Brilio.net - Hari ini ibu berencana pergi ke rumah kakakku di Depok untuk menengok cucunya. Ibu kangen sama cucu katanya. Ya, begitulah ibu, kalau dia sudah kangen sama cucunya, dia tak akan mau menunggu. Aku sudah menawarkannya untuk pergi pada hari Sabtu atau Minggu saja, sehingga aku atau ayah bisa menemaninya. Namun lagi-lagi ibu menolak, dia tetap saja ingin menemui cucunya hari ini juga.

"Ibu hati-hati ya. Jangan lupa nanti turun di Stasiun Manggarai, kemudian naik lagi KRL jurusan Bogor atau Depok di jalur enam," pesanku pada ibu melalui pesan singkat. Ibu memang sudah menghubungiku, memberitahu keberangkatannya ketika aku sudah berada di dalam Commuterline.

Namun sudah seperempat jam perjalanan, tapi ibu memberitahuku belum mendapatkan tempat duduk. Sejak ibu naik Commuterline dari Stasiun Bekasi, aku memang selalu memantau keadaannya.

Mengapa tak ada satupun penumpang yang terketuk hatinya? Memang, ibu belum terlihat seperti seorang nenek-nenek renta. Mungkin itu juga yang menyebabkan tak ada seorang pun yang memberinya tempat duduk. Tapi apa tak ada seorang pun yang iba membiarkan seorang ibu harus berdiri lama-lama di di dalam kereta?

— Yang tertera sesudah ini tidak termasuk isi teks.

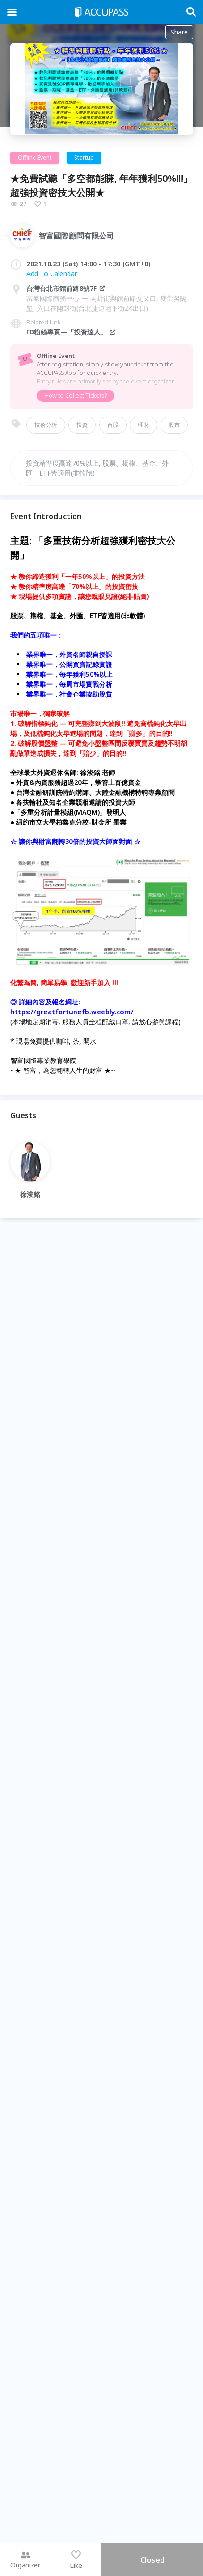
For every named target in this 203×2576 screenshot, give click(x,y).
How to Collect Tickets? (75, 395)
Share (179, 31)
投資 (82, 425)
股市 (174, 425)
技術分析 (45, 425)
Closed (152, 2560)
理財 (143, 425)
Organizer (25, 2564)
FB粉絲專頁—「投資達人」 (66, 331)
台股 (112, 425)
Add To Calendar (51, 273)
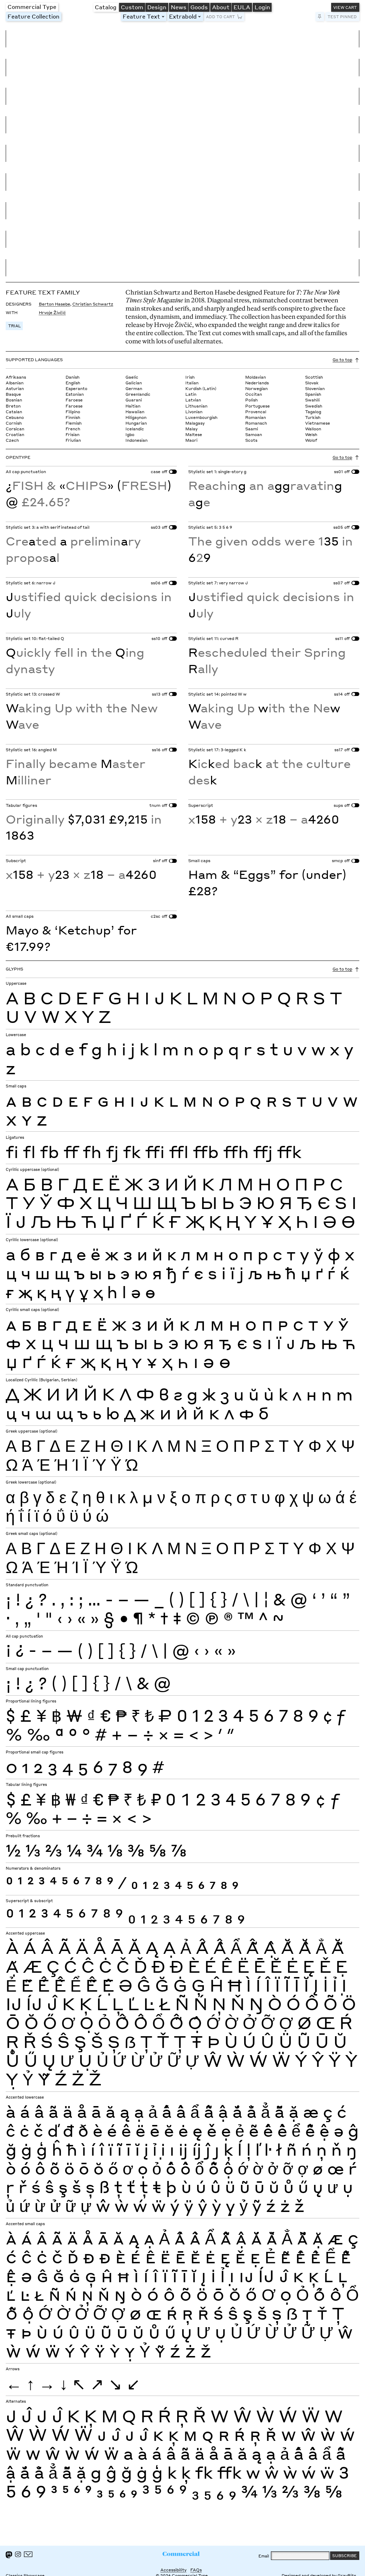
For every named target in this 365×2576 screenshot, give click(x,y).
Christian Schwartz (92, 304)
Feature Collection (33, 16)
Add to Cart (220, 16)
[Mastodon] (9, 2554)
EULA (241, 7)
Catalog (106, 7)
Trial (14, 325)
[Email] (28, 2554)
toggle (164, 16)
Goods (199, 7)
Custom (132, 7)
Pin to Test (319, 17)
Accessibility (173, 2569)
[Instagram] (18, 2554)
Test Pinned (342, 16)
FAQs (196, 2569)
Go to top (342, 359)
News (178, 7)
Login (262, 7)
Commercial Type (31, 6)
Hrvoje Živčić (52, 312)
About (221, 7)
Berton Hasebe (54, 304)
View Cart (345, 7)
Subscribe (344, 2555)
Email (263, 2556)
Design (156, 7)
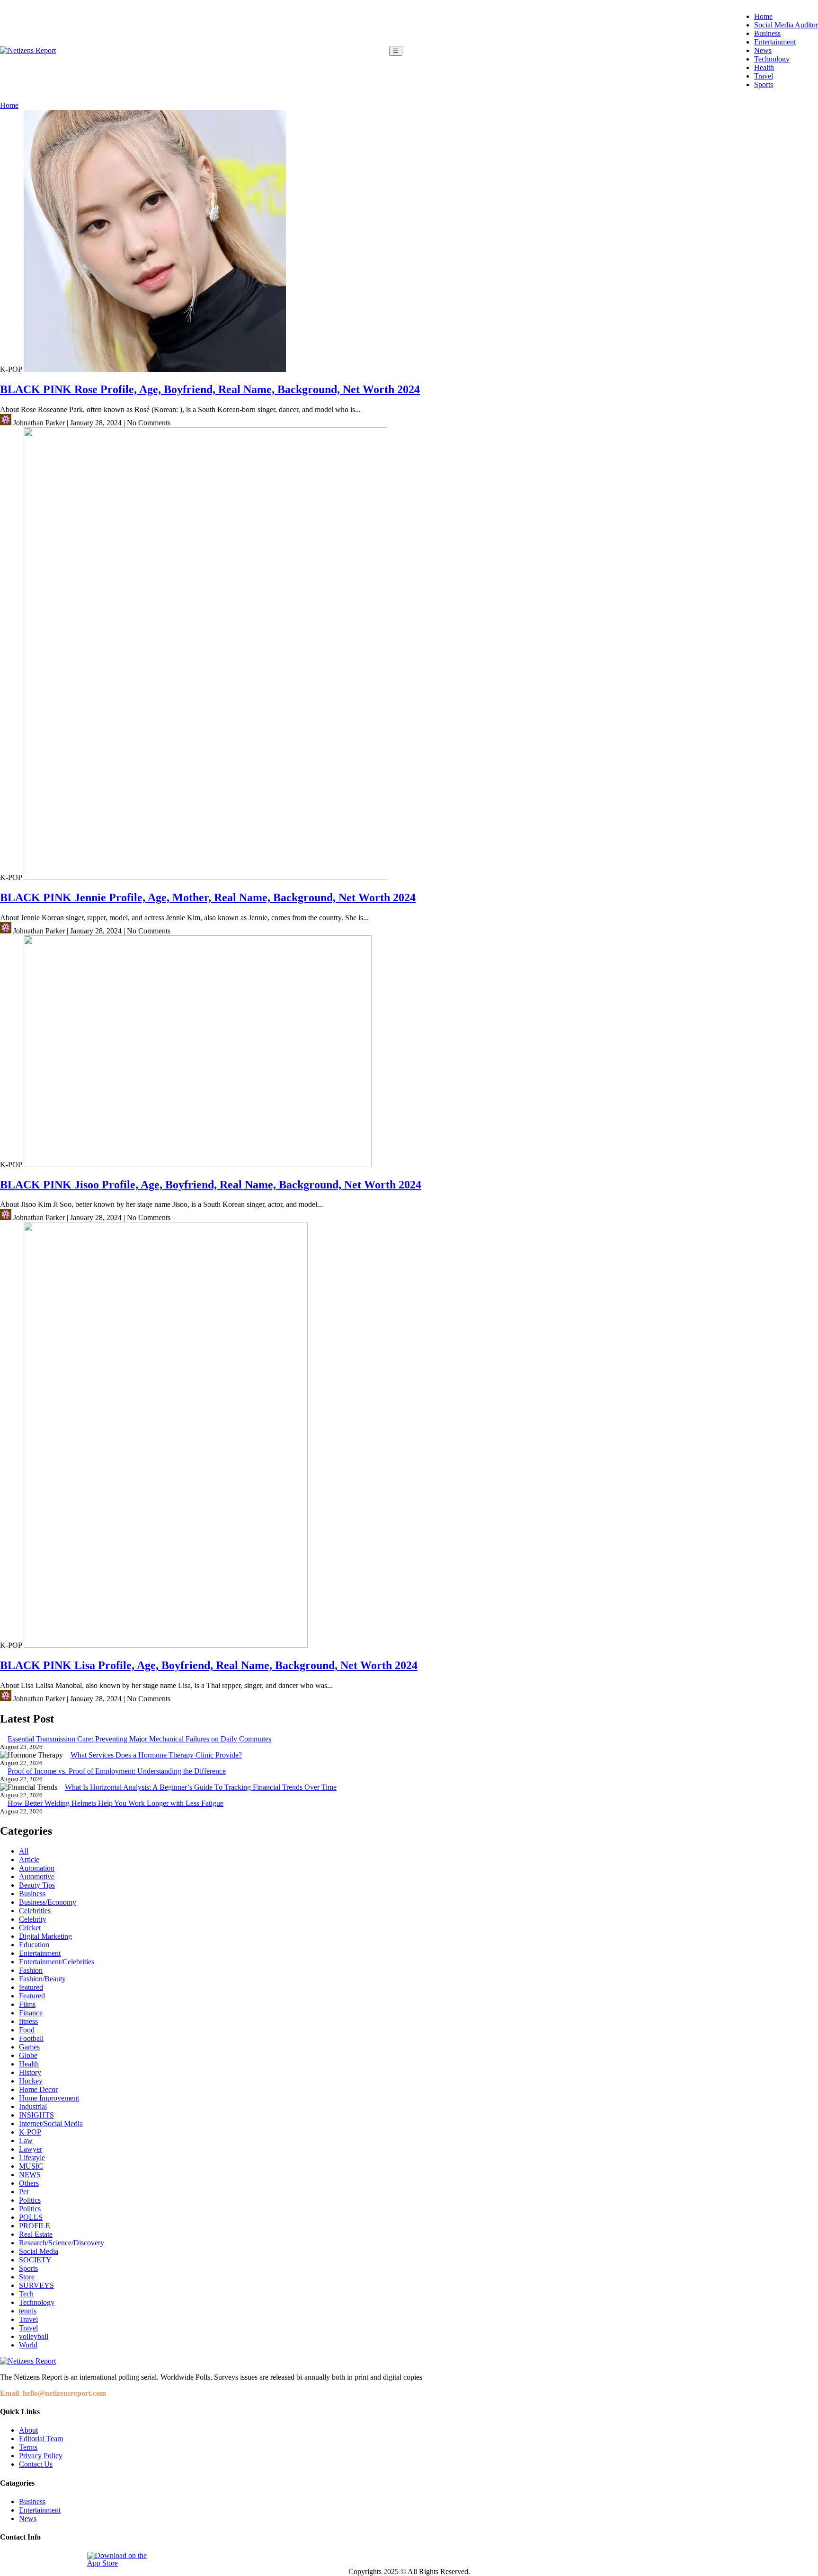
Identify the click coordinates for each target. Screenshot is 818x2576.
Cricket (30, 1928)
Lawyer (30, 2149)
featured (31, 1987)
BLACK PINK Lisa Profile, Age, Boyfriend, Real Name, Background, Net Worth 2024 (209, 1665)
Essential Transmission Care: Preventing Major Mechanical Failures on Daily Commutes (139, 1739)
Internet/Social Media (51, 2123)
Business (767, 33)
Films (27, 2004)
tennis (27, 2311)
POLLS (31, 2217)
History (30, 2072)
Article (29, 1859)
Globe (28, 2055)
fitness (28, 2021)
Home (763, 16)
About (28, 2430)
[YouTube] (73, 2559)
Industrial (33, 2106)
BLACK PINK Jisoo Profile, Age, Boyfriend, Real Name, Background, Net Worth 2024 (210, 1184)
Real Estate (36, 2234)
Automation (36, 1868)
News (763, 50)
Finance (31, 2013)
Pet (23, 2192)
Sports (763, 84)
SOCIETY (35, 2260)
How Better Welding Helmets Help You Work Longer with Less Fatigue (115, 1803)
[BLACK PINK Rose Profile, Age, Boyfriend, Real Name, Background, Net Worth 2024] (155, 369)
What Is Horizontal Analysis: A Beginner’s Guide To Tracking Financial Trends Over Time (201, 1787)
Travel (763, 76)
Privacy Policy (40, 2456)
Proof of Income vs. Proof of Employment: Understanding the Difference (117, 1771)
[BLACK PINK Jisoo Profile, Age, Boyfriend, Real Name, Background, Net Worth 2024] (198, 1165)
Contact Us (36, 2464)
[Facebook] (8, 2559)
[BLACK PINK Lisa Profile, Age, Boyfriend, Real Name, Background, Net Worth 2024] (166, 1645)
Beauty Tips (37, 1885)
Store (27, 2277)
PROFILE (34, 2226)
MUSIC (31, 2166)
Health (764, 67)
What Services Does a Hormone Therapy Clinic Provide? (156, 1755)
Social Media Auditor (786, 25)
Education (34, 1945)
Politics (30, 2200)
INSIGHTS (36, 2115)
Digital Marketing (45, 1936)
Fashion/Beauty (42, 1979)
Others (29, 2183)
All (23, 1851)
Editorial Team (41, 2439)
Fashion (31, 1970)
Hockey (31, 2081)
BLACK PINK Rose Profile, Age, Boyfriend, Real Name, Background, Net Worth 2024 (210, 389)
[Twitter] (52, 2559)
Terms (28, 2447)
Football (31, 2038)
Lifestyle (32, 2158)
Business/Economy (47, 1902)
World (28, 2345)
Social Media (38, 2251)
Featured (32, 1996)
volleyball (33, 2336)
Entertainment (775, 42)
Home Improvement (49, 2098)
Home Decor (38, 2089)
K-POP (30, 2132)
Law (26, 2140)
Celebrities (35, 1911)
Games (29, 2047)
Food (27, 2030)
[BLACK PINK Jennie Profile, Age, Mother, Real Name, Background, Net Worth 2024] (205, 877)
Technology (772, 59)
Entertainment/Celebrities (56, 1962)
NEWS (30, 2175)
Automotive (36, 1877)
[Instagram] (30, 2559)
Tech (26, 2294)
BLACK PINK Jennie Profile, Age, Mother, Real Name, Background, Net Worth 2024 (208, 897)
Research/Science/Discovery (61, 2243)
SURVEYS (36, 2285)
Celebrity (32, 1919)
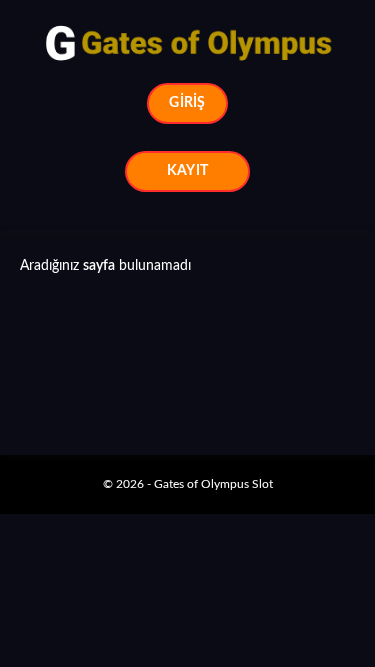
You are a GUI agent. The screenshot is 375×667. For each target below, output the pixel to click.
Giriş (187, 103)
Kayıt (187, 171)
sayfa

Kalau saja aku menemaninya, pasti ibu sudah duduk manis.

Ketika Commuterline yang membawa ibu sudah sampai di Stasiun Jatinegara, ibu masih tetap saja berdiri. Belum ada satu pun penumpang lain yang tergerak hati untuk memberinya tempat duduk. Apakah kepedulian sudah menjadi barang langka di ibu kota? Apa kepedulian cuma hanya ada di buku-buku pelajaran Pancasila ketika zaman SD dulu?

Kebetulan, hari itu aku juga akan pergi menggunakan Commuterline mengunjungi rumah temanku. Commuterline sudah membawaku hampir sampai di Stasiun Pasar Minggu, sehingga lajunya bergerak melambat. Ketika aku ingin menengok keluar, mataku beradu pandang dengan seorang penumpang lain di dalam kereta itu. Sesosok perempuan yang seusia dengan ibuku tersenyum padaku. Entahlah, aku tak tahu sudah berapa lama ibu ini berdiri di depanku.

Aku tersenyum getir, membayangkan di saat aku berharap ada penumpang yang peduli pada ibu, ternyata aku sendiri juga mengabaikan seorang ibu. Dengan segera aku pun melepas earphone dari kupingku, lalu berdiri dan memberikan tempat dudukku untuknya.

"Wah, terima kasih ya nak. Semoga Allah membalas kebaikanmu," kata ibu itu dengan tersenyum. Aku pun membalasnya dengan anggukan disertai dengan senyuman juga.

Saat aku menganggukkan kepala, telepon genggamku berdering dari balik saku kemejaku, Aku mengangkatnya, lalu terdenger suara lembut ibu di sela-sela derak kereta yang melaju kencang.

"Sekarang ibu sudah naik KRL tujuan Bogor. Alhamdulilah, ini tadi ada yang memberi ibu tempat duduk, seorang laki-laki seumuran kamu."

Ibu yang duduk di hadapanku kembali tersenyum. Entah mengapa tiba-tiba mataku terasa basah.

Dari cerita di atas kita bisa mengambil kesimpulan, terkadang kita merutuki orang lain karena tak memberikan kebaikan kepada kita. Tapi kadang kita lupa, kita pun dituntut untuk melakukan hal yang sama pula pada orang lain. Dampak dari perbuatan baik kita tak melulu berbalik pada diri kita sendiri, bahkan orang lain pun bisa merasakan berkat akibat perbuatan baikmu.

Mari selalu berbagi kebaikan dengan sesama!